I might be going out on a limb here, but if that's their goal, how about releasing the actual long form birth certificate? Instead they just release a partly redacted certificate of live birth along with someone saying they've seen his actual birth certificate and everything is honky dory...uh...how about letting everyone see that instead of taking someone's word for it?
No. It was very well defined at the time of the Constitution.
Clearing the Smoke on Obamas Eligibility: An Intelligence Investigators June 10 Report
William Blackstone, Commentaries 1:354, 35758, 36162 Year 1765
Natural-born subjects are such as are born within the dominions of the crown of England, that is, within the ligeance, or as it is generally called, the allegiance of the king; and aliens, such as are born out of it.. . .
To encourage also foreign commerce, it was enacted by statute 25 Edw. III. st. 2. that all children born abroad, provided both their parents were at the time of the birth in allegiance to the king,
might inherit as if born in England:
It will be a nice match for my “One Big Ass Mistake America” bumper sticker.
I always make a point of pulling in front of any Prius I drive by. The odds favor a negative reaction that I enjoy watching in my rear view mirror, especially at Red Lights.
You know, It’s funny.
My entire life has been lived in unpopularity.
I’m so used to it, that I’m not really sure that I could handle being popular.
That being said, where is the birth certificate?
Bring a case under that reasoning, and it would most likely be tossed out of court.
Subsequent legislation has made retroactive qualifications for citizenship that are broader than the law of 1952. Under present law he would without a doubt be considered a US citizenship without need for naturalization ( the most likely reading of “natural born”).

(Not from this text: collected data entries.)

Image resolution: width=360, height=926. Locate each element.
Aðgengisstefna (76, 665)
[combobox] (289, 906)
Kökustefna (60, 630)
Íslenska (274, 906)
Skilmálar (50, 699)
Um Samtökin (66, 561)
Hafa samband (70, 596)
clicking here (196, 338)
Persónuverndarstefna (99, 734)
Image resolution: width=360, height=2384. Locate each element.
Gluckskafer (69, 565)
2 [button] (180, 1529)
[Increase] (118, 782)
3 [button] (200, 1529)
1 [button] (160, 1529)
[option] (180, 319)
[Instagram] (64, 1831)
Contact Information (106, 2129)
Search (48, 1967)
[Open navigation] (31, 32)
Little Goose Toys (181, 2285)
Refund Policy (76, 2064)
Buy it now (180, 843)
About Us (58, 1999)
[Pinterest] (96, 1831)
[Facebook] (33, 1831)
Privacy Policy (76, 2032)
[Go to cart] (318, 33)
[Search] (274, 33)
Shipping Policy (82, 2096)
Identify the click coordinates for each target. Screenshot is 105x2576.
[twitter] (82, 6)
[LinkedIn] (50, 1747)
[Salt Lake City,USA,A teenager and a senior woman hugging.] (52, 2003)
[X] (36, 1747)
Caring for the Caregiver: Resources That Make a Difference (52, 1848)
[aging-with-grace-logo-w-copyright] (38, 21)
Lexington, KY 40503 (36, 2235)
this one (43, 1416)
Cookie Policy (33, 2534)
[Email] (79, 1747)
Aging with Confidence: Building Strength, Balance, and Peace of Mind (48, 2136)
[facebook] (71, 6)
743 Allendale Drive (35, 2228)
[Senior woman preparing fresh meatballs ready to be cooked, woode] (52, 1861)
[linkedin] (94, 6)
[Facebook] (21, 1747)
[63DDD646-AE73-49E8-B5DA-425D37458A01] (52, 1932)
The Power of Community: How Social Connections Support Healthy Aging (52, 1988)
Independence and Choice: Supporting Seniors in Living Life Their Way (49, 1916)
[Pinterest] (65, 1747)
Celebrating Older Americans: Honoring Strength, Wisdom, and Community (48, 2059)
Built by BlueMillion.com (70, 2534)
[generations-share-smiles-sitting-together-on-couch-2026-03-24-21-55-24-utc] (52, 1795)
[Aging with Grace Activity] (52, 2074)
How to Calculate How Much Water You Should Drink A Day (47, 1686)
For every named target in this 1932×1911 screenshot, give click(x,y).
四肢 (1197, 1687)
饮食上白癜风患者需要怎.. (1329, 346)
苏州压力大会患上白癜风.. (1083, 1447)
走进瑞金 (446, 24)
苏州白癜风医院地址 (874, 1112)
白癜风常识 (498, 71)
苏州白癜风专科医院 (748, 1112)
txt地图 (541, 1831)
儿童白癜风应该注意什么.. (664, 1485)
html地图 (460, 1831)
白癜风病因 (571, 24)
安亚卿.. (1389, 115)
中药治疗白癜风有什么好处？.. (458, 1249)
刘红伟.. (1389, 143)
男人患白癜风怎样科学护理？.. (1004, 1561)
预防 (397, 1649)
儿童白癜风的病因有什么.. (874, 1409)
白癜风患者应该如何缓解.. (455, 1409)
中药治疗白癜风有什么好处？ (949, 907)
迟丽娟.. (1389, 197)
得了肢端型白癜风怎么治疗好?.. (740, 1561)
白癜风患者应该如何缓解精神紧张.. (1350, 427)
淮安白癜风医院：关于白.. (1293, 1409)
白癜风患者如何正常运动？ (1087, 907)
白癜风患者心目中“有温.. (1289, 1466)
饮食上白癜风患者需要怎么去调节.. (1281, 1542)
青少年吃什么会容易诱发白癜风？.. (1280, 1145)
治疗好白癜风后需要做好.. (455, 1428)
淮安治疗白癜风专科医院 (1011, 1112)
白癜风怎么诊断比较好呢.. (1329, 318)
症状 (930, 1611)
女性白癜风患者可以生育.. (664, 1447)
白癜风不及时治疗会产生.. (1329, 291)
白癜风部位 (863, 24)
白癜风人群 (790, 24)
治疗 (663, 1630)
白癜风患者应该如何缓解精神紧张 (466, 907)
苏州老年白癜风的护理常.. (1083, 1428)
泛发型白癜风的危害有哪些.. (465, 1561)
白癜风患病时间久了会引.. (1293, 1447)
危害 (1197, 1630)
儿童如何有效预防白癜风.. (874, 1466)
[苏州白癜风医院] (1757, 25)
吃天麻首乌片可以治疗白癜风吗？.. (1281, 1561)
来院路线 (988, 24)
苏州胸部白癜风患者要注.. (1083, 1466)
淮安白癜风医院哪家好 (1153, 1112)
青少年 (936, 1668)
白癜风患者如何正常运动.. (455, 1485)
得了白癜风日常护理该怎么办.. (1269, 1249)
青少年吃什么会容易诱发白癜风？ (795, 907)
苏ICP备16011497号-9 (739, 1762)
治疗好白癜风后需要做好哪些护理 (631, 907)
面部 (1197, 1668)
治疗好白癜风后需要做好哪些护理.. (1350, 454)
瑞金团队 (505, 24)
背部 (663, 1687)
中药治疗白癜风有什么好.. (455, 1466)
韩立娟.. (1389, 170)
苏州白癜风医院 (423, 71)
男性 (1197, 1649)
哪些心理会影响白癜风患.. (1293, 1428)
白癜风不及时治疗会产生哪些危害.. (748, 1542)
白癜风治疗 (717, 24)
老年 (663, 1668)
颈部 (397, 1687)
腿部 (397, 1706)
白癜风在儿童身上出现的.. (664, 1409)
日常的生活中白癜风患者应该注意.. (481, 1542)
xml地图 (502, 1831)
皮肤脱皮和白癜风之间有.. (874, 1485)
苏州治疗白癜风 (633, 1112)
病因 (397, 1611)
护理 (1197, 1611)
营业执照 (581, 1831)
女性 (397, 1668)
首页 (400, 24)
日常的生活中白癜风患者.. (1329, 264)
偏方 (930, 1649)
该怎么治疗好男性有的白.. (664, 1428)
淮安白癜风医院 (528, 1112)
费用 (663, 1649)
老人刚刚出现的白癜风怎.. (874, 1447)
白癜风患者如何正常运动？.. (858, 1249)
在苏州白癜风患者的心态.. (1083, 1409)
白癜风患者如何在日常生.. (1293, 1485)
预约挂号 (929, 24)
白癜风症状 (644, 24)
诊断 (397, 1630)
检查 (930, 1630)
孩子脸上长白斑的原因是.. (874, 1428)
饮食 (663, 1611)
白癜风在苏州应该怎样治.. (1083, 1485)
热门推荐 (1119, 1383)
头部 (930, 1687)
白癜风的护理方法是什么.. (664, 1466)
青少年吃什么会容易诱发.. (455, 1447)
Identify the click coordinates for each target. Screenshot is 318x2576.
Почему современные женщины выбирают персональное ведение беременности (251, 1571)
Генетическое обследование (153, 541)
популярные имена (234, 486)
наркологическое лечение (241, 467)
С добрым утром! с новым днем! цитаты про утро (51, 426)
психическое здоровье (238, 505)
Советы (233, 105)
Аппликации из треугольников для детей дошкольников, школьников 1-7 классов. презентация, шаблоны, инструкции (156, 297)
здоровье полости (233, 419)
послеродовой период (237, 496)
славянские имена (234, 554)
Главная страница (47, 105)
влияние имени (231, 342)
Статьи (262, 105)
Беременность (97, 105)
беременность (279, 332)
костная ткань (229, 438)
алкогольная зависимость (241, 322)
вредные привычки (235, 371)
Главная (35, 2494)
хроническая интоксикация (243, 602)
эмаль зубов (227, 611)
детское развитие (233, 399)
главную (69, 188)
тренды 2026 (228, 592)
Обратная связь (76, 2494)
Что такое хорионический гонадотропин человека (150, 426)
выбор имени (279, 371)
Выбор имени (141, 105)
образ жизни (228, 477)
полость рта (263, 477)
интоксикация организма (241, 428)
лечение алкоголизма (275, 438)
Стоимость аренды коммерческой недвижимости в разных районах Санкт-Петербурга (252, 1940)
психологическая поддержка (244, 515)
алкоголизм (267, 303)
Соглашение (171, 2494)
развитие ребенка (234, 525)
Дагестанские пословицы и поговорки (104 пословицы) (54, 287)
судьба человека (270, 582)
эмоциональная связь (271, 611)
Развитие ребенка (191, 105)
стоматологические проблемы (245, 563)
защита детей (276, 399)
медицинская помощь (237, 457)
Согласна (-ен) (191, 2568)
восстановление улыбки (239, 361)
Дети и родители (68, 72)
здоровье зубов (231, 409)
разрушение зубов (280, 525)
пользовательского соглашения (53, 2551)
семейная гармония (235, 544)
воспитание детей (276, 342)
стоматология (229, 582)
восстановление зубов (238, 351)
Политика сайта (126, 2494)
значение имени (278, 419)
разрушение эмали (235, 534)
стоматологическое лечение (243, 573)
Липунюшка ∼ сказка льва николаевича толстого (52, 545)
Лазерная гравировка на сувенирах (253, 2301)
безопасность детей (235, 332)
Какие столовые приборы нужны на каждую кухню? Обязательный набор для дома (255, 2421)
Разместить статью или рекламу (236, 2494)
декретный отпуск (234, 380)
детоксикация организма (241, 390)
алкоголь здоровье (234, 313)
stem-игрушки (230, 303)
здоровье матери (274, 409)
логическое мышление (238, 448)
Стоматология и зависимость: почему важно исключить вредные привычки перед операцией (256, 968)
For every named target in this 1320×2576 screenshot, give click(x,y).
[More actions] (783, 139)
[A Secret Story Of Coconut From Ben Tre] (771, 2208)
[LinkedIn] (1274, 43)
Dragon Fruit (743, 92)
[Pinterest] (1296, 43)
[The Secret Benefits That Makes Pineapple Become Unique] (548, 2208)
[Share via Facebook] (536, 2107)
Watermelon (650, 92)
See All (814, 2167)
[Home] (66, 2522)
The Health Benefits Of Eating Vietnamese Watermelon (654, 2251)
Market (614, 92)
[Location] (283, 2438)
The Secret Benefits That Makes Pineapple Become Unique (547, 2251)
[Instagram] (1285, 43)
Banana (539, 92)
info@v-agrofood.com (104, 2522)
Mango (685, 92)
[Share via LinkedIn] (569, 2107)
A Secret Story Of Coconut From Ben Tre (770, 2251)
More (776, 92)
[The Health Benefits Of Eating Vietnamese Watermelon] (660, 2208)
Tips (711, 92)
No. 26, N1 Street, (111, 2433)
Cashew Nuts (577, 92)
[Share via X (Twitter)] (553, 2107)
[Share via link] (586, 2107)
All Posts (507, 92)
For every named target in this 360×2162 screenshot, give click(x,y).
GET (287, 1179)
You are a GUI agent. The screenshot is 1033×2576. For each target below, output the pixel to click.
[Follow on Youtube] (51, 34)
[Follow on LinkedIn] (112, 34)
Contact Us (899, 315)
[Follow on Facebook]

Now, one could argue that the definition of “natural born” has to be governed by the law prevailing at the time. I doubt any court will agree, and prefer the law prevailing at the time it was constitutionally relevant, i.e., 2008.
They are coming out of the woodwork and it gets curiouser and curiouser.
That one is easy to answer - they did not read the bill before the passed it.
No, it is still vaguely defined because the two-parents rule used in this statement was no longer current even in the days of George III. A child of an Englishman abroad was a subject of HM the King, no matter who was his mother.
Besides which there is no case law here vis the constitutional test. You could make this argument but I doubt a court would agree with your application of original intent.
Sure. The Constitution is now toilet paper, right?
Watch the left hand while the right hand stabs you! Be very alert - they are trying to pull a fast one because it’s the libs that are running the BC up the flagpole right now!
I know why its happening.
The One has seen his popularity falling and is trying to improve it (one effort anyway) by embarassing the opposition by making them out to be kooks of one sort or another. Hence the return of the birth controversy.
The bad guys work their evil by framing us, variously, as warmongers, greedheads, crooks, idiots, kooks, or just plain unfashionable. This birth business is just ammo for the other side.
Yep it was a sexist world back then, but Obozo’s daddy was a british subject and that makes him a british subject. You have to make a positive statement to reject British citizenship.
A country that won’t allow dual citizenship has no affect on British status if it grants its own citizenship unless that British citizenship is overtly denied in a manner that Britain recognizes.